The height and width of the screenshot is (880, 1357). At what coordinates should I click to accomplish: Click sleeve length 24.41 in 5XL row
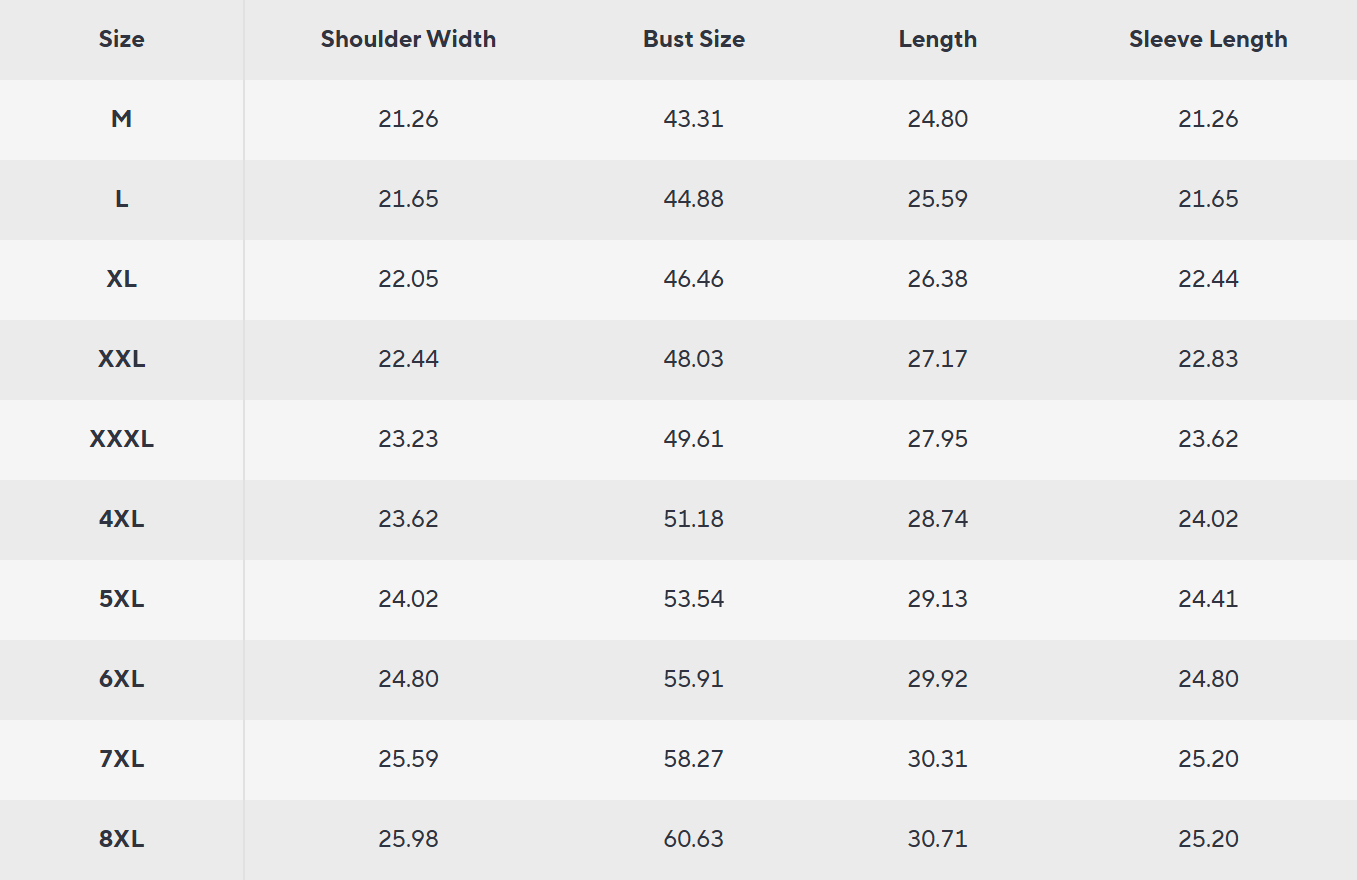[1208, 599]
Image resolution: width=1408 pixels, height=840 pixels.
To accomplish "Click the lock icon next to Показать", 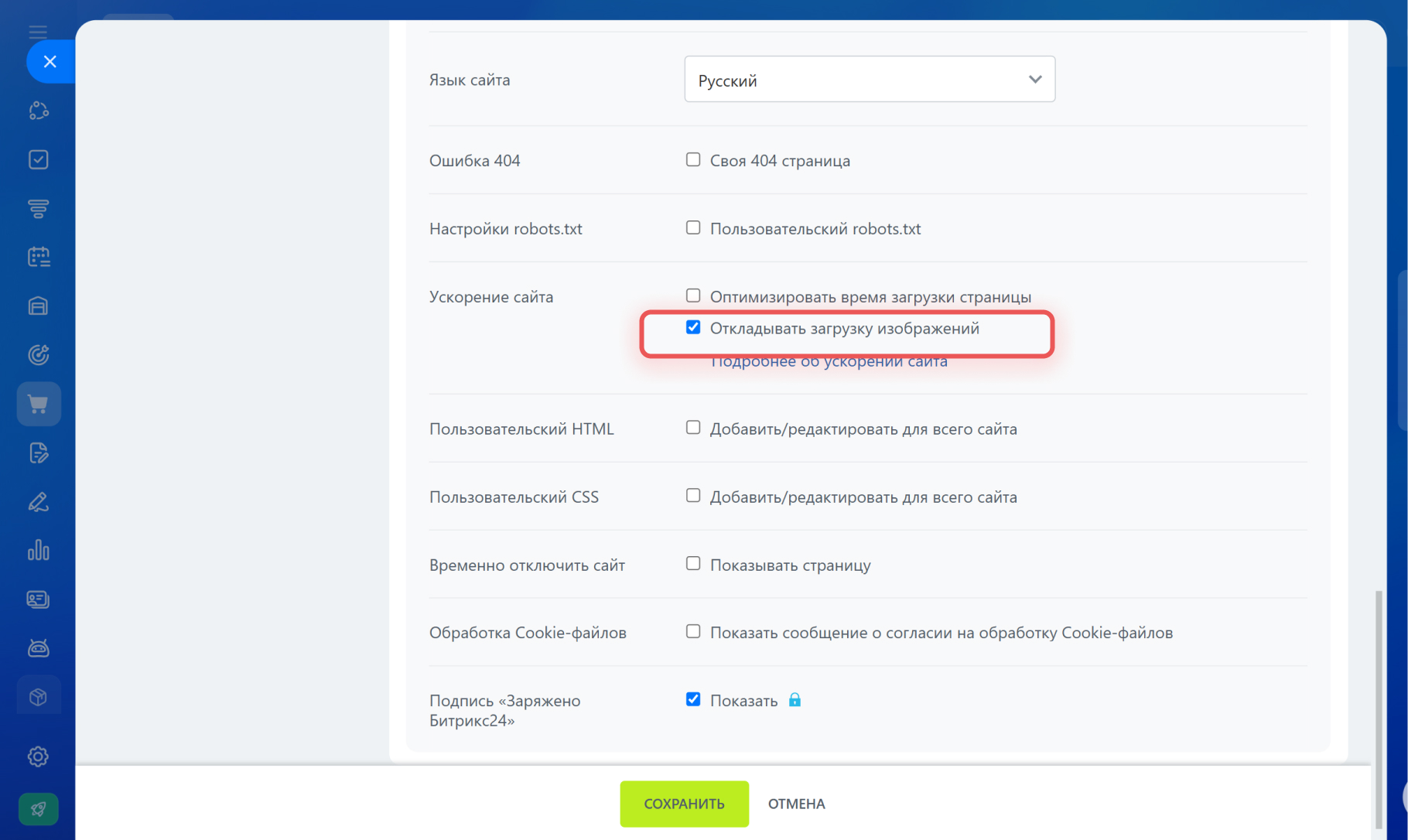I will point(795,700).
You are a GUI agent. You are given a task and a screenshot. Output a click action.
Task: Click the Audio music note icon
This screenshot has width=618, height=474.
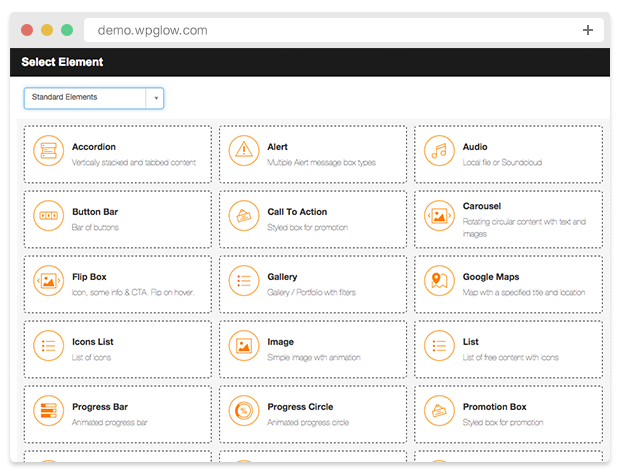438,152
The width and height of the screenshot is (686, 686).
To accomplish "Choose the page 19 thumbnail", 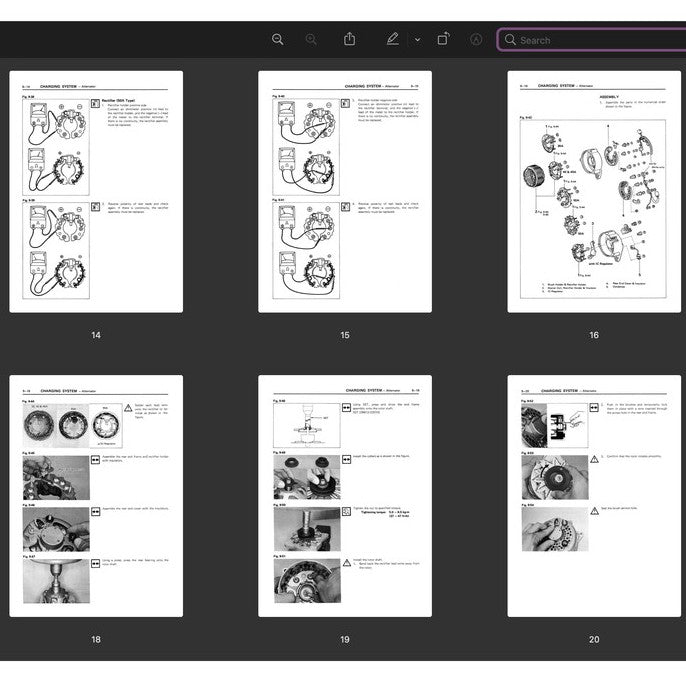I will (x=345, y=496).
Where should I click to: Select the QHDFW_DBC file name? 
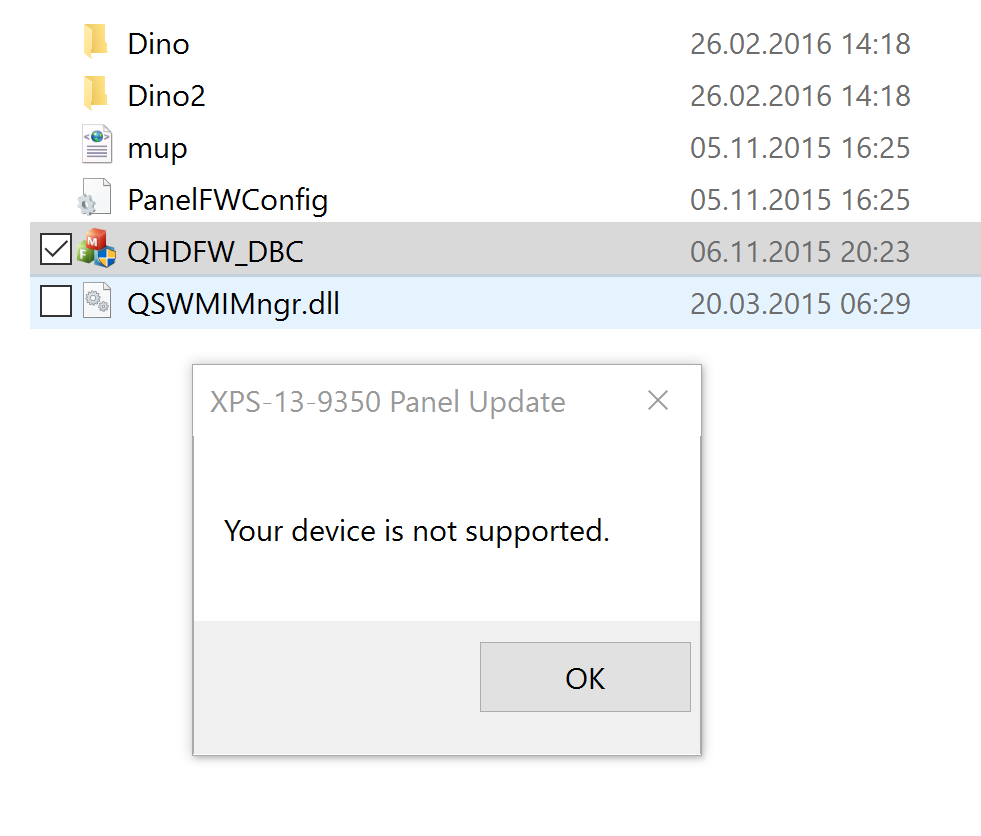click(x=215, y=251)
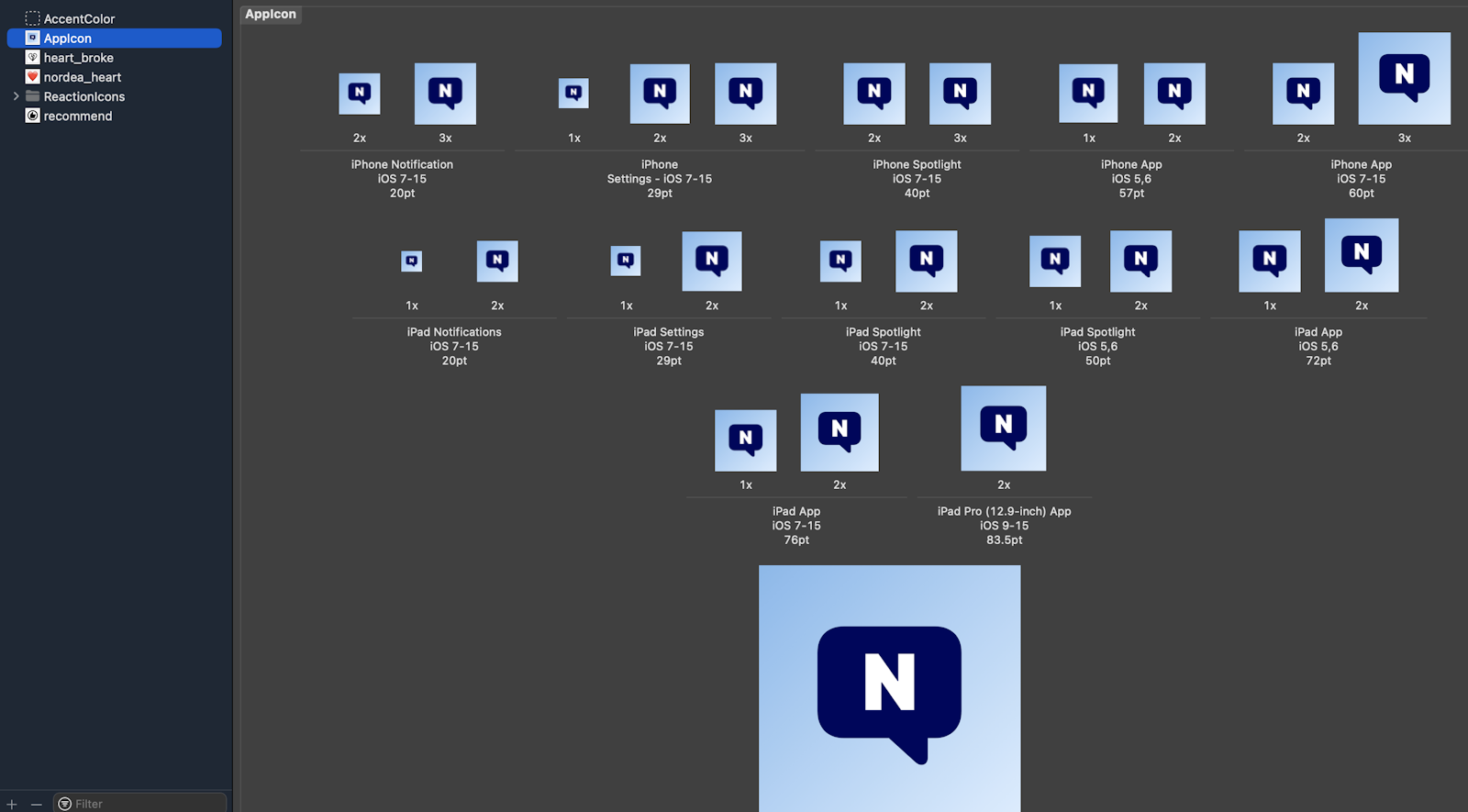1468x812 pixels.
Task: Select iPad App 76pt 2x icon
Action: click(840, 432)
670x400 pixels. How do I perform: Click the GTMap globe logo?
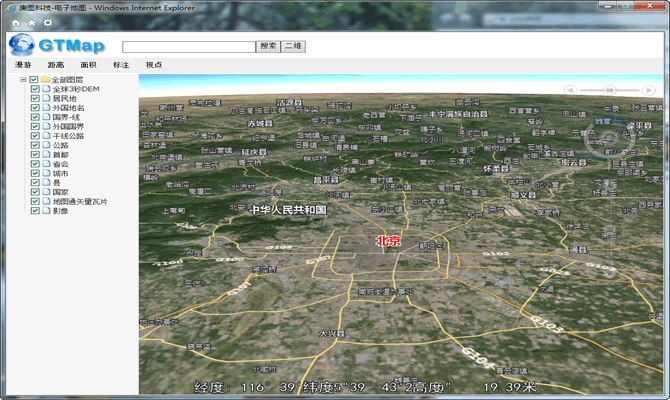(21, 45)
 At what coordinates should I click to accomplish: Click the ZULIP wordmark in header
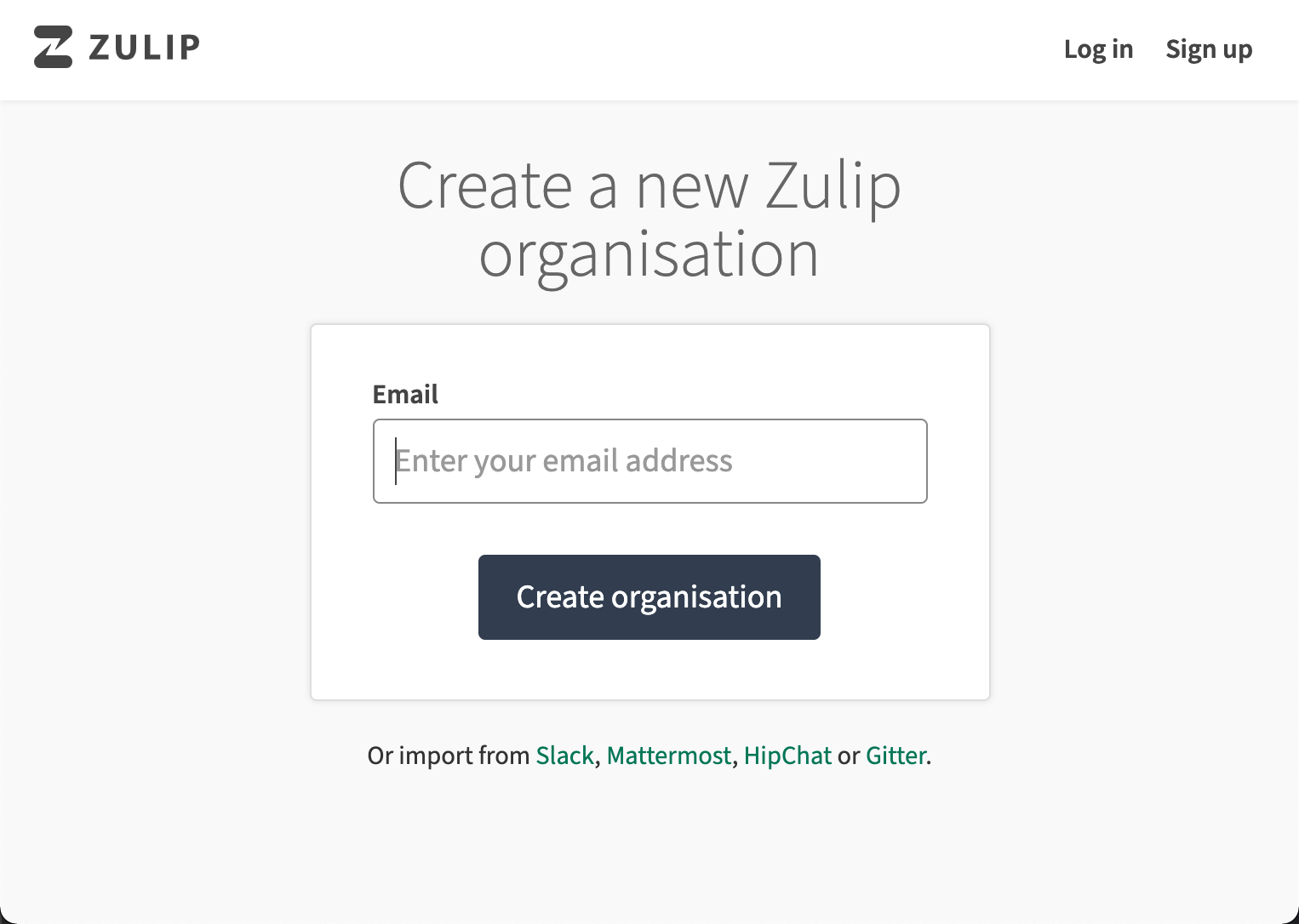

* **The task**:
Your answer must reproduce exactly the lines from the line with "670x400 pixels. How" through the end of the material, both ends included, with every picture dropped.

* **Finished task**:
670x400 pixels. How do I perform: Click the GTMap globe logo?
(21, 45)
 At what coordinates should I click to accomplish: Click the ZULIP wordmark in header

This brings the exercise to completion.